> **Your goal**
If a line in the data holds "display", copy that line out in full.

=== Begin Enclosure ===

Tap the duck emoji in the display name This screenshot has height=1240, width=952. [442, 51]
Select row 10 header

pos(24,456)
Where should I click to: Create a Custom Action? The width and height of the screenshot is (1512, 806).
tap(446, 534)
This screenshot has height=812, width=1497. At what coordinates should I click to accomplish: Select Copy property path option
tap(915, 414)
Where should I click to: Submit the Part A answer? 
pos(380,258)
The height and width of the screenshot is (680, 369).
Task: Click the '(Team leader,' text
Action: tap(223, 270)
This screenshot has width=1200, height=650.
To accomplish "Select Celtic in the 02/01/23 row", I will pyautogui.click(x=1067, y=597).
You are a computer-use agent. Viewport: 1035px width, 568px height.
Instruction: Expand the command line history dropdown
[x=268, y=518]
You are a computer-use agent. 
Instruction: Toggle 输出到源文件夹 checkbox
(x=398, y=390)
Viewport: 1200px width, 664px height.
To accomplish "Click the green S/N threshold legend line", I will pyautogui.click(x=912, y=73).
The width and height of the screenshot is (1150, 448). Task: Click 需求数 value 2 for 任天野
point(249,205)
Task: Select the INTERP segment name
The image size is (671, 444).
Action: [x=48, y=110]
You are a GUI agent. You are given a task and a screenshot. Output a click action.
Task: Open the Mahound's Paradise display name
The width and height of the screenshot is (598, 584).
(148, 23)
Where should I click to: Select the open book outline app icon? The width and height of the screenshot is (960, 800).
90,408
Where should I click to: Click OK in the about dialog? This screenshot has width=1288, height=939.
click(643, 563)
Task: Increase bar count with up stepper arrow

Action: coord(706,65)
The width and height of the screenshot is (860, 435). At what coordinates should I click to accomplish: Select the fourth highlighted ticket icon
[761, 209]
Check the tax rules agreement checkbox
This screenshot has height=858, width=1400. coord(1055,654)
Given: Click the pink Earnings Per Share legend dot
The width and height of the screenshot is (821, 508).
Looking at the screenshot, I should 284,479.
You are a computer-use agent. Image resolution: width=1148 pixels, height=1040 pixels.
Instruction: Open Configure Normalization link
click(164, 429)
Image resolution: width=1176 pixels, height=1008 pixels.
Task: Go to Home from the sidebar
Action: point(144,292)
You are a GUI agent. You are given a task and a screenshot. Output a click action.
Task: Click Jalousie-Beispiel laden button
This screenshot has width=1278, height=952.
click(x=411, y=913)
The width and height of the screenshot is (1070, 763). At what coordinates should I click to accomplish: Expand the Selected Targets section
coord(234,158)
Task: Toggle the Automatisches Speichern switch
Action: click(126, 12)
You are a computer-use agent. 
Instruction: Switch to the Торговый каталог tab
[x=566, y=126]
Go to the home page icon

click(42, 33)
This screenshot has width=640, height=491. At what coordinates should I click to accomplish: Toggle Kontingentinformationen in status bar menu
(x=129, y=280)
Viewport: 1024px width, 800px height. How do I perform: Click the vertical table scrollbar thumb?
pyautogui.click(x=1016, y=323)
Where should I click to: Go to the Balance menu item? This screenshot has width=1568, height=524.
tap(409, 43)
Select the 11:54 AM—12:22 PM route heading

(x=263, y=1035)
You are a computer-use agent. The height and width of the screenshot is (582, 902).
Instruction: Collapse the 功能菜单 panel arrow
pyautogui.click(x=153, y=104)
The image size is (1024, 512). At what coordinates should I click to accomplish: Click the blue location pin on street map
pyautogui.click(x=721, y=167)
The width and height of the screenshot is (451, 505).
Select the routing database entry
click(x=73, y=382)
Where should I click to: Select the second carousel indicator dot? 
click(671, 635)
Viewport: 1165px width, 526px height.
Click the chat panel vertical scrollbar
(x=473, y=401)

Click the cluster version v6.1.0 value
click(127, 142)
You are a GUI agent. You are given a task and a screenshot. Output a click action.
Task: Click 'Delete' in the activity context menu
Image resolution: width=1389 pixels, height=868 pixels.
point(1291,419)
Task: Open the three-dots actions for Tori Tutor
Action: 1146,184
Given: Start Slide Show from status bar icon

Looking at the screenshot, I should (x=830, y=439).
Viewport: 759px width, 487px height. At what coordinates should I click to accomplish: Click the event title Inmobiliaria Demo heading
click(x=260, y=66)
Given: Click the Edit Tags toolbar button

=== End Enclosure ===

> **Written response**
Tap the duck emoji in the display name This screenshot has height=1240, width=952. [442, 51]
Task: Open the Mahound's Paradise display name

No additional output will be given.